Dass Kieslers Beziehung zu Duchamp sehr eng war, belegt nicht nur dieses Dokument, sondern auch die aktuelle Präsentation: Breton Duchamp Kiesler. Surreal Space 1947 heißt diese auf die Exposition Internationale du Surrealisme in der Pariser Galerie Maeght verweisende Schau, für die Kiesler einst das Raumkonzept entwickelte. Aus dem Exil zurückgekehrt, wollte André Breton der großen Surrealismusschau von 1938 und dem drohenden Auseinanderbrechen der Gruppe etwas entgegensetzen.

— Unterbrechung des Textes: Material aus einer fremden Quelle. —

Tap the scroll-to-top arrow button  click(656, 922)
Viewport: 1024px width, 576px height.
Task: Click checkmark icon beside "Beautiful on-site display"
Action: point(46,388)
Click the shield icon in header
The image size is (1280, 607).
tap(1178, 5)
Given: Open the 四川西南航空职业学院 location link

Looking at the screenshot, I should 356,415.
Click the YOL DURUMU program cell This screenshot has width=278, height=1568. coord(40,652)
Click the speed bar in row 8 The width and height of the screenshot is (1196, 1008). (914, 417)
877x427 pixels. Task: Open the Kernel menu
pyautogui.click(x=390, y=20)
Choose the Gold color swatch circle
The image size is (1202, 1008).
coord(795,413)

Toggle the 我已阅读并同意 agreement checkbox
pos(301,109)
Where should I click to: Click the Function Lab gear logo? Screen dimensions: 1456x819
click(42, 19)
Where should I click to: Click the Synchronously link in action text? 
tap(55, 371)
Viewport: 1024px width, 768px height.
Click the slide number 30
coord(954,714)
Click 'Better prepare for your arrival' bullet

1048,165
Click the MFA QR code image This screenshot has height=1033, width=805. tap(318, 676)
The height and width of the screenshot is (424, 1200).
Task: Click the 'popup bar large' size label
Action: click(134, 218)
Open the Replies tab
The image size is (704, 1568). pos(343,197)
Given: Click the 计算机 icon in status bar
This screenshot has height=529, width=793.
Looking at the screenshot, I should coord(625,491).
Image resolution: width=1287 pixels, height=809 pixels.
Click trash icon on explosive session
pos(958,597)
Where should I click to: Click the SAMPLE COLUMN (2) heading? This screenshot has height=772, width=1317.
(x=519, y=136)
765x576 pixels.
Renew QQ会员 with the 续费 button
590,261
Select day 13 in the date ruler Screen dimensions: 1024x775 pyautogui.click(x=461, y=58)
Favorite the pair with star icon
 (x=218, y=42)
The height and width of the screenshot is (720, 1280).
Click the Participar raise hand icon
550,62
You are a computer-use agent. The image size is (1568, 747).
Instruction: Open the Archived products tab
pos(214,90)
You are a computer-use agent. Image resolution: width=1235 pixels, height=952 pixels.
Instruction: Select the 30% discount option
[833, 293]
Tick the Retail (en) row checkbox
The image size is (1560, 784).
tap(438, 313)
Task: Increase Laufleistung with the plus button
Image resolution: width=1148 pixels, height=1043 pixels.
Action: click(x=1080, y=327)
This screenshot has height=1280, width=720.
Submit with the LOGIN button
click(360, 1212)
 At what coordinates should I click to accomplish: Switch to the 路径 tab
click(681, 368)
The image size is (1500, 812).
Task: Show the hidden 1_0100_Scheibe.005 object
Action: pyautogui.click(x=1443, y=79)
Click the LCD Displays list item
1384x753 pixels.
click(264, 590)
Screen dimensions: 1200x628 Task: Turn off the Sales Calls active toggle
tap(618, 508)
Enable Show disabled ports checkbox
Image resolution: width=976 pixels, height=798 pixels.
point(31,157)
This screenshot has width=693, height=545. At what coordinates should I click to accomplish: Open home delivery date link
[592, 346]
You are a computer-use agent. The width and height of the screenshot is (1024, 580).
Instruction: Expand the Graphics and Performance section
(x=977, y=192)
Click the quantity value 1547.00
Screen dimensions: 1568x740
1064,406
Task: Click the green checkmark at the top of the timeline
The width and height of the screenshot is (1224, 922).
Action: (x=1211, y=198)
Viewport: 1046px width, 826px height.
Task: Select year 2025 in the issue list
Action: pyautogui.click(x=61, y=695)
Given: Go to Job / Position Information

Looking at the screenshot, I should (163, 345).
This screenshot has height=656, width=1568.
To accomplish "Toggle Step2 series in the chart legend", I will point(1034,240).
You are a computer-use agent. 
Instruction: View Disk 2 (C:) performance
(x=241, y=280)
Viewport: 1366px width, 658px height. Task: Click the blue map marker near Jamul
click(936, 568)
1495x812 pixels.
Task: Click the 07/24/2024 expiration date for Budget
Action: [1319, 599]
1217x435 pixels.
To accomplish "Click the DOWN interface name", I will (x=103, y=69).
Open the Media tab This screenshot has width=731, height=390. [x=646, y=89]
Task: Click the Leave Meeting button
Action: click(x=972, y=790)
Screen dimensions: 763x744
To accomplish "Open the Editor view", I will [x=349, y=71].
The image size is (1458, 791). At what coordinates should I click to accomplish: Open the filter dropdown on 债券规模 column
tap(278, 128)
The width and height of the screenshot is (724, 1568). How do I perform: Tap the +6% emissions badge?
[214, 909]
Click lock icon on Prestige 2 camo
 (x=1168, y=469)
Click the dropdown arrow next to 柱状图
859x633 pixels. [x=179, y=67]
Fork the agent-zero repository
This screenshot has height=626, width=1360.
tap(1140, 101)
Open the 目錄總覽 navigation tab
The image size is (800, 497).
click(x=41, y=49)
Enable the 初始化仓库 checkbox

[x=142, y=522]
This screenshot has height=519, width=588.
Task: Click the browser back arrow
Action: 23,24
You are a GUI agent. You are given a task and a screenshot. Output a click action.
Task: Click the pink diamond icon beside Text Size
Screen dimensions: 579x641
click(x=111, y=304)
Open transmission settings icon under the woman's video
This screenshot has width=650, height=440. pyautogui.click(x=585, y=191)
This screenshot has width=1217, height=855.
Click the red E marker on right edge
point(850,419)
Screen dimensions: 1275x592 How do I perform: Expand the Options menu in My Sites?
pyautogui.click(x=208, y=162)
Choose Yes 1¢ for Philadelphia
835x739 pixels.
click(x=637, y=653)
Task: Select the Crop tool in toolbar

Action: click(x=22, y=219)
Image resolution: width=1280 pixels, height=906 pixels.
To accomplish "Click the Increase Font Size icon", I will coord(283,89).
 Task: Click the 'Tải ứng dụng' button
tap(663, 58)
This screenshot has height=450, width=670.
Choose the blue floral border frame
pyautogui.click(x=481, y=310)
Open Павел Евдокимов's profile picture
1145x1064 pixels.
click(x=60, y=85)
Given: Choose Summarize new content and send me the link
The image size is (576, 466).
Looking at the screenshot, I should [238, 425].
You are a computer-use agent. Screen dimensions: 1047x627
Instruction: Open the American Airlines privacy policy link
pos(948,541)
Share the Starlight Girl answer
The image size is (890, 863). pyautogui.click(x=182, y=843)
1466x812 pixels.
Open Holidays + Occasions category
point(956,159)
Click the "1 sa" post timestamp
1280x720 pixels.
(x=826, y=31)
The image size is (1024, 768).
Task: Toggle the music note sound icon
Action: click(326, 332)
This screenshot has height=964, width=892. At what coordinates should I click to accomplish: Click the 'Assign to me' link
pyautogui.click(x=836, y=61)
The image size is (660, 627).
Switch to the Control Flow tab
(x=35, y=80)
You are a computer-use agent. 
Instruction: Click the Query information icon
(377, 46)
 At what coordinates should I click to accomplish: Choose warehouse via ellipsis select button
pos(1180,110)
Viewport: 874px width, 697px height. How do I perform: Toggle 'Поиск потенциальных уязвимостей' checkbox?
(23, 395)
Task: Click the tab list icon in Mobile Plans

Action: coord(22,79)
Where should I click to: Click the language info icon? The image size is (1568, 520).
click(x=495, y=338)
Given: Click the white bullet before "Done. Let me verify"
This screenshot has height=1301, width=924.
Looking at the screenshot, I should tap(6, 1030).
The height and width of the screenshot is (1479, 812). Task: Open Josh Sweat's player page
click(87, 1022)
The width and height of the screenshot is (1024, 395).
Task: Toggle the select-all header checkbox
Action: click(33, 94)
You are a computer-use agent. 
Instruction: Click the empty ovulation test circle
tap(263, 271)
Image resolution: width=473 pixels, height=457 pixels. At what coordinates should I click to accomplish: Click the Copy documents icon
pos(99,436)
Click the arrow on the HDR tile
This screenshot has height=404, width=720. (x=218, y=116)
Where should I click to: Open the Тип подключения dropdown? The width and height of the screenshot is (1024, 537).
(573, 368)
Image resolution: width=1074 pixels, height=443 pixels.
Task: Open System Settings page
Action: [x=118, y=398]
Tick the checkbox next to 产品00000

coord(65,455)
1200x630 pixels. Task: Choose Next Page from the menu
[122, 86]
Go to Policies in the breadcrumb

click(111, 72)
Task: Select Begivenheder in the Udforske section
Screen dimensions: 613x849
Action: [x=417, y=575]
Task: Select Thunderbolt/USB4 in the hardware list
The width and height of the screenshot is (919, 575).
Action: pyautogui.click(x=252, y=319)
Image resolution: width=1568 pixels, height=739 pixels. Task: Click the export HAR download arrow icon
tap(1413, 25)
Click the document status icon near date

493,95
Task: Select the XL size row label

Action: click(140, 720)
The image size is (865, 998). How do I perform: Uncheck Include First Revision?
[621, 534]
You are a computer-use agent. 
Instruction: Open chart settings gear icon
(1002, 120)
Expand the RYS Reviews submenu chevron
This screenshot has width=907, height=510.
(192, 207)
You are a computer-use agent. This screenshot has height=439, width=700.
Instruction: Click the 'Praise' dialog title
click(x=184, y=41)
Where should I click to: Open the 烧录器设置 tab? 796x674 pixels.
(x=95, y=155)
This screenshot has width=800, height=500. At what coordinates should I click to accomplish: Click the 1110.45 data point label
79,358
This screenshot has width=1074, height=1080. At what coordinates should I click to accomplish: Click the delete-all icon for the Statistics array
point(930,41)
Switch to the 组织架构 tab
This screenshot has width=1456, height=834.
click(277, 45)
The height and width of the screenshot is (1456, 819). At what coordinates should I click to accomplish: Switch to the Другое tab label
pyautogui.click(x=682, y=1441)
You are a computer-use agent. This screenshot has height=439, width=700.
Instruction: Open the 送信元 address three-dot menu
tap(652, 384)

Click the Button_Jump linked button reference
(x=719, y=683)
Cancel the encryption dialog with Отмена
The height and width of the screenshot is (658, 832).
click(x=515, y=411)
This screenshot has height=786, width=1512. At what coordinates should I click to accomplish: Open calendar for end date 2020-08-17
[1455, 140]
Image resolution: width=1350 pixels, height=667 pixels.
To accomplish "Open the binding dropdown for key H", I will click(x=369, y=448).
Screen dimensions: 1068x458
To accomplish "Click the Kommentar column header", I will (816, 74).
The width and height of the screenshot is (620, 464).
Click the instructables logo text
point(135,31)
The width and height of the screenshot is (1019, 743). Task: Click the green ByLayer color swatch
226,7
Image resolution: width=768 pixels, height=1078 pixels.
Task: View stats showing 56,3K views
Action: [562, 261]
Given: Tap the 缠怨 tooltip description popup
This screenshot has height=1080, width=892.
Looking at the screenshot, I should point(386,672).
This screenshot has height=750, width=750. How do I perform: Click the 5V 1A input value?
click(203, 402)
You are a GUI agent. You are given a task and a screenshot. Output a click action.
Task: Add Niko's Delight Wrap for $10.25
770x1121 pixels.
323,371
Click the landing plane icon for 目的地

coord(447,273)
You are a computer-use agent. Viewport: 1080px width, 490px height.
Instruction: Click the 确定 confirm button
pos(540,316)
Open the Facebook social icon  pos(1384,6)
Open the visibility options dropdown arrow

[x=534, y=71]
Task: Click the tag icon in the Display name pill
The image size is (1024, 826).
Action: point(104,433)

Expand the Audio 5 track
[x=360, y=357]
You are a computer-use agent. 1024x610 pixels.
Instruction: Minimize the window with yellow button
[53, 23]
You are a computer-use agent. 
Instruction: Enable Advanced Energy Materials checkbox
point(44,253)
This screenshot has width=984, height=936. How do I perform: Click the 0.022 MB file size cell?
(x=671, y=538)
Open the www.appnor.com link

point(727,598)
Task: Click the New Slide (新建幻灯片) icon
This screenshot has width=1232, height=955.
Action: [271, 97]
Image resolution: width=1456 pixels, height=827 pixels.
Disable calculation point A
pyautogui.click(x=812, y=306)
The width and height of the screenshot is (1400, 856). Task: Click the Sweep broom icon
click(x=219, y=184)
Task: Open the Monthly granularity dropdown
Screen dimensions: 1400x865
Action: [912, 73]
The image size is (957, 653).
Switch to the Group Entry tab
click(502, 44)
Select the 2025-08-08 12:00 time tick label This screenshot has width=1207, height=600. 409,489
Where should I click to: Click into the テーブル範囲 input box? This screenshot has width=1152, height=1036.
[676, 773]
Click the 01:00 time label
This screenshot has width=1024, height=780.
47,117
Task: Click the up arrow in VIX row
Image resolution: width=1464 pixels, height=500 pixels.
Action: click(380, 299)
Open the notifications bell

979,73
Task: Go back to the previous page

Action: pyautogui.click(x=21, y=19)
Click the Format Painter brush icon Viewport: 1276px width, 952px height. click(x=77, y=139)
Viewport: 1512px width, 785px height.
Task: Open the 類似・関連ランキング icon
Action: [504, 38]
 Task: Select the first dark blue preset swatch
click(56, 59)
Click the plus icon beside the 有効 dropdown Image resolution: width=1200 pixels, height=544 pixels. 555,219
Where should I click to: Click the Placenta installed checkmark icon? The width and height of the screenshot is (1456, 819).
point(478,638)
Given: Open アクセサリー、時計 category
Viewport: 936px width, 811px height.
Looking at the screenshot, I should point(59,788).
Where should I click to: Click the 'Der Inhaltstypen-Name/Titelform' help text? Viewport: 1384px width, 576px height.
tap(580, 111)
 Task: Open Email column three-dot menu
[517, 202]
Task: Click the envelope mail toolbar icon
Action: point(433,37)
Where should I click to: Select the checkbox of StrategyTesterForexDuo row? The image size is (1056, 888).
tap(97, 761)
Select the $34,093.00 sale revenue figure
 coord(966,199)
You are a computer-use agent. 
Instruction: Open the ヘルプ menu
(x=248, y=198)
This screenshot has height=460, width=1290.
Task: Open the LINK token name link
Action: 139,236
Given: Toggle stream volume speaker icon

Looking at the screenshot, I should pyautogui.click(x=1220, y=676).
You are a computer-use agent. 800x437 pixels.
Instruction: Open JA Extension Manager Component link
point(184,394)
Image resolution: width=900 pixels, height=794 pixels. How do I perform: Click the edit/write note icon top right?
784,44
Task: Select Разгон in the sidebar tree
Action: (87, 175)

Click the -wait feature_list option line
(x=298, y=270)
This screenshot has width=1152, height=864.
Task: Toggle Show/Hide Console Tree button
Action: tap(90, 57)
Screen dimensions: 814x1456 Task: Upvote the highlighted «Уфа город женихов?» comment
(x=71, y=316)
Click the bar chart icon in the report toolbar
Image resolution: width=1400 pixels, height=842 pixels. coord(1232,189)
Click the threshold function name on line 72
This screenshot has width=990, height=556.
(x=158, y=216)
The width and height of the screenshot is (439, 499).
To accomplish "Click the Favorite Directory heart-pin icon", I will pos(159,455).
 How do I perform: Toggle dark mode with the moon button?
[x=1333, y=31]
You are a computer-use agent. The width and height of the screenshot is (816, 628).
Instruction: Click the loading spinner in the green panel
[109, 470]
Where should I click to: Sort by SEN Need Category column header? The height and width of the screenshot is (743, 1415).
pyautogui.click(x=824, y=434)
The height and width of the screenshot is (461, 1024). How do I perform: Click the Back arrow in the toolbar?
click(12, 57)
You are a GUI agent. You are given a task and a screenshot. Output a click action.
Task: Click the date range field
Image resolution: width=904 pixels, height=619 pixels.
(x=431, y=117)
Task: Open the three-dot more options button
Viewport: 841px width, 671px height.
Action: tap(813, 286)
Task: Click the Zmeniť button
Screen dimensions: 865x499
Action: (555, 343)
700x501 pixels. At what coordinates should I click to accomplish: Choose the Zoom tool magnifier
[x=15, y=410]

110 Künstler und Literaten beteiligten sich an der wie ein Gesamtkunstwerk zu lesenden Ausstellung, die bereits in einer straßenseitigen Vitrine schockierenden "Lockstoff" platziert hatte. Der Parcours durch die surrealistische Erfahrungswelt wurde als spiritueller Pfad angelegt, der einem Ariadnefaden folgte: ein architektonisches All-over-Konzept von Kiesler mit Höhlen und Ellipsenbändern, dem sich im Endeffekt die künstlerischen Arbeiten unterordnen mussten: Teils hingen sie über Kopf, waren nur durch Peep-Holes einsichtig oder - wie Max Ernsts Gemälde See der Angst - von einem teichartigen Bassin eingefasst.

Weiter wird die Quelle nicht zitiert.